Collected data entries:
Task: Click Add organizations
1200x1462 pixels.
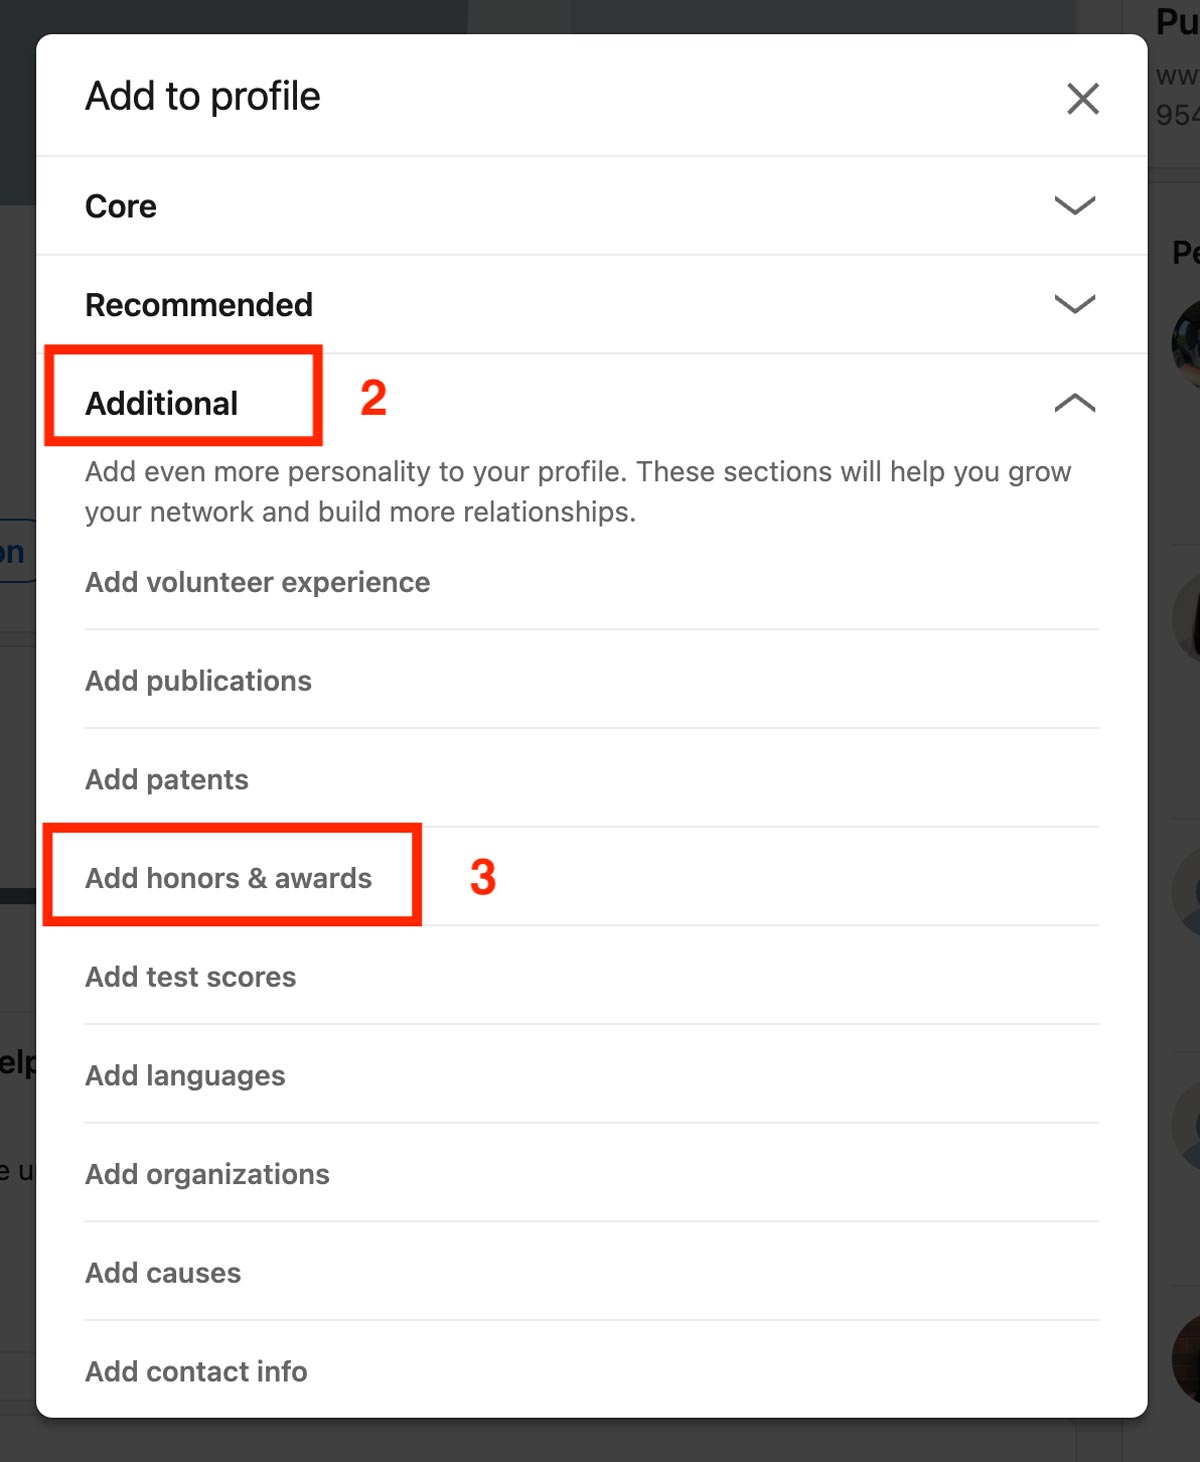Action: click(207, 1174)
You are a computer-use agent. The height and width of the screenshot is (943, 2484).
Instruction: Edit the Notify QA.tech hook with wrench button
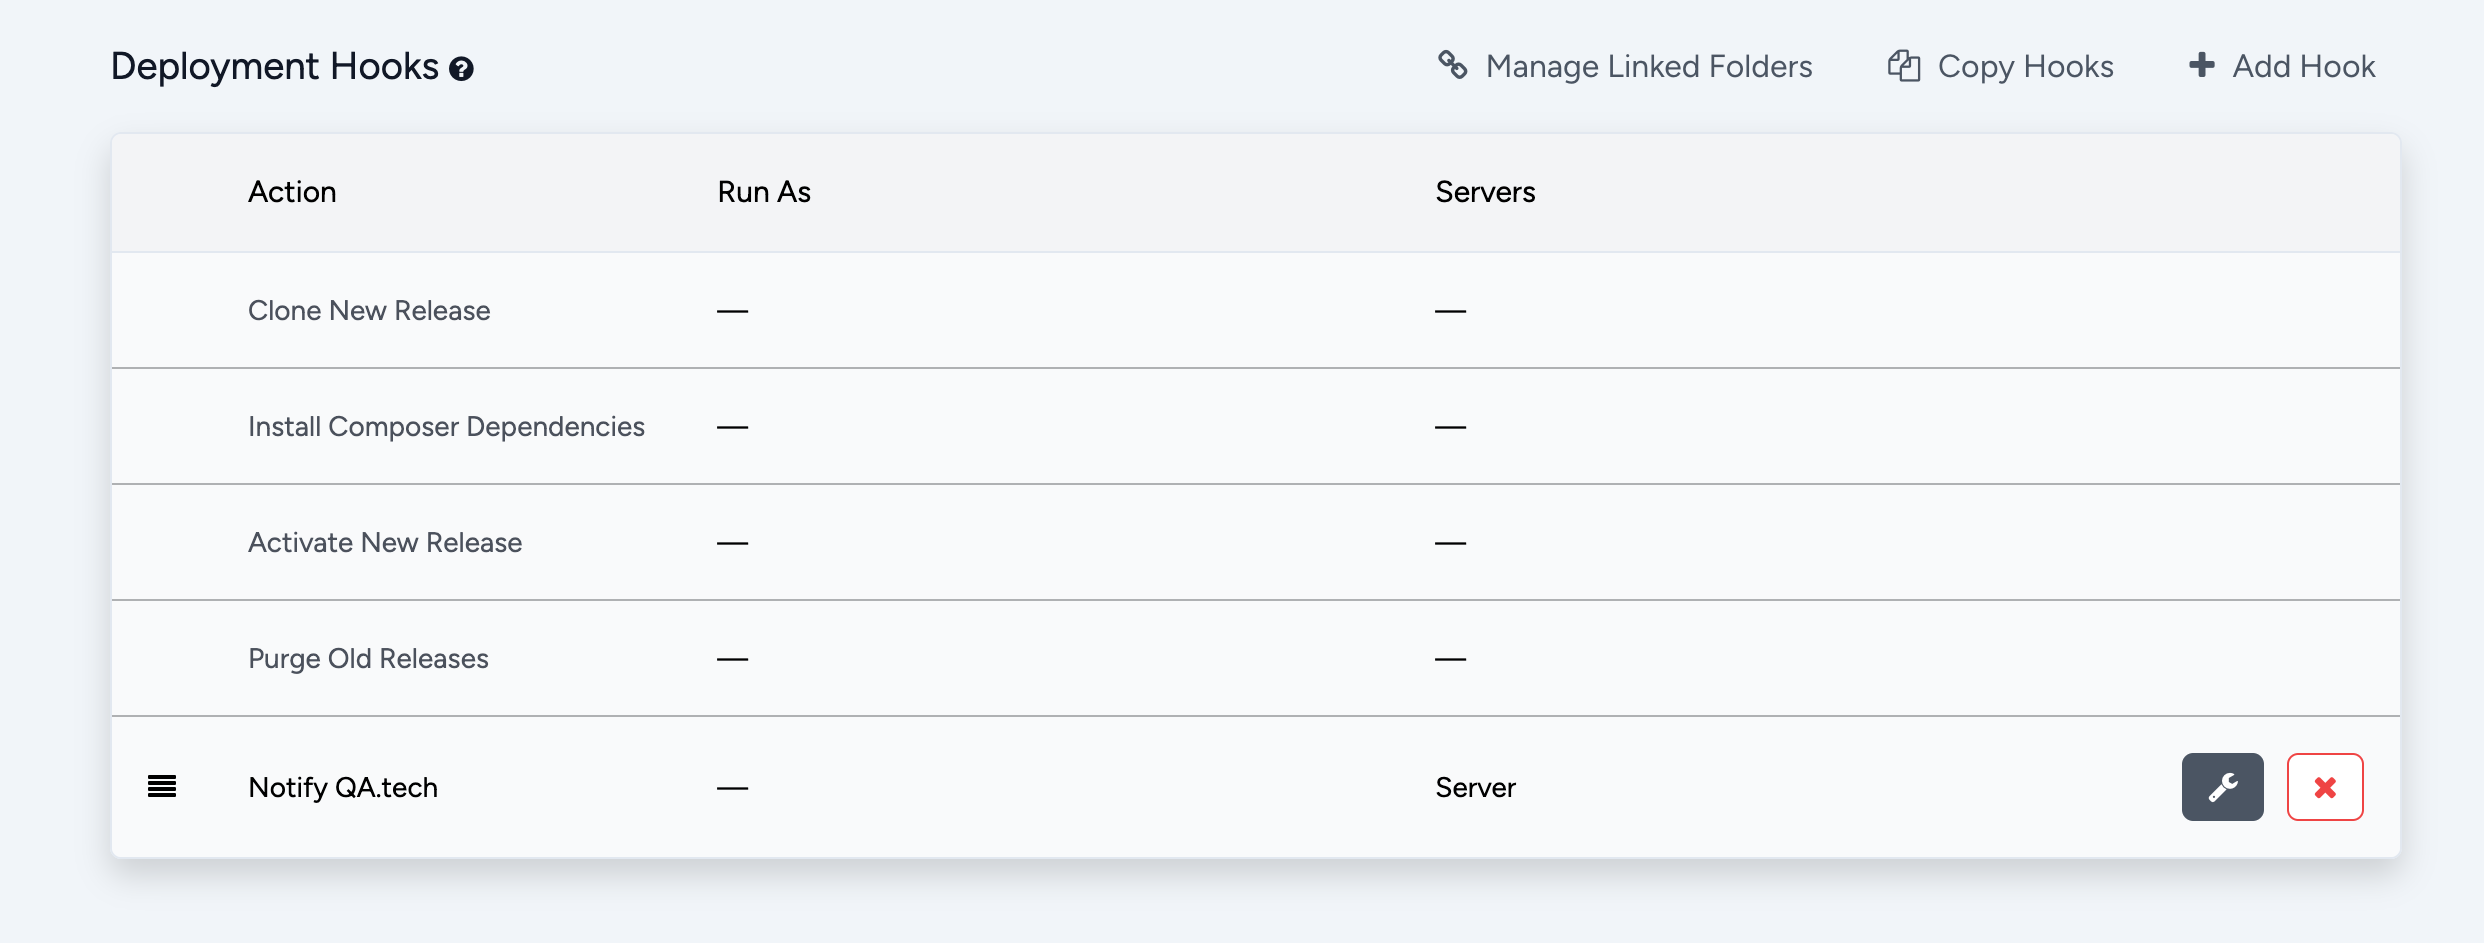2222,787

-- EXERCISE INSTRUCTIONS --
Lines before the one containing "Instruction: Edit the" are not wanted; write out that line and every later line through the end of the data above, exactly, without pictures.

-- RESPONSE TO THIS EXERCISE --
Instruction: Edit the Notify QA.tech hook with wrench button
2222,787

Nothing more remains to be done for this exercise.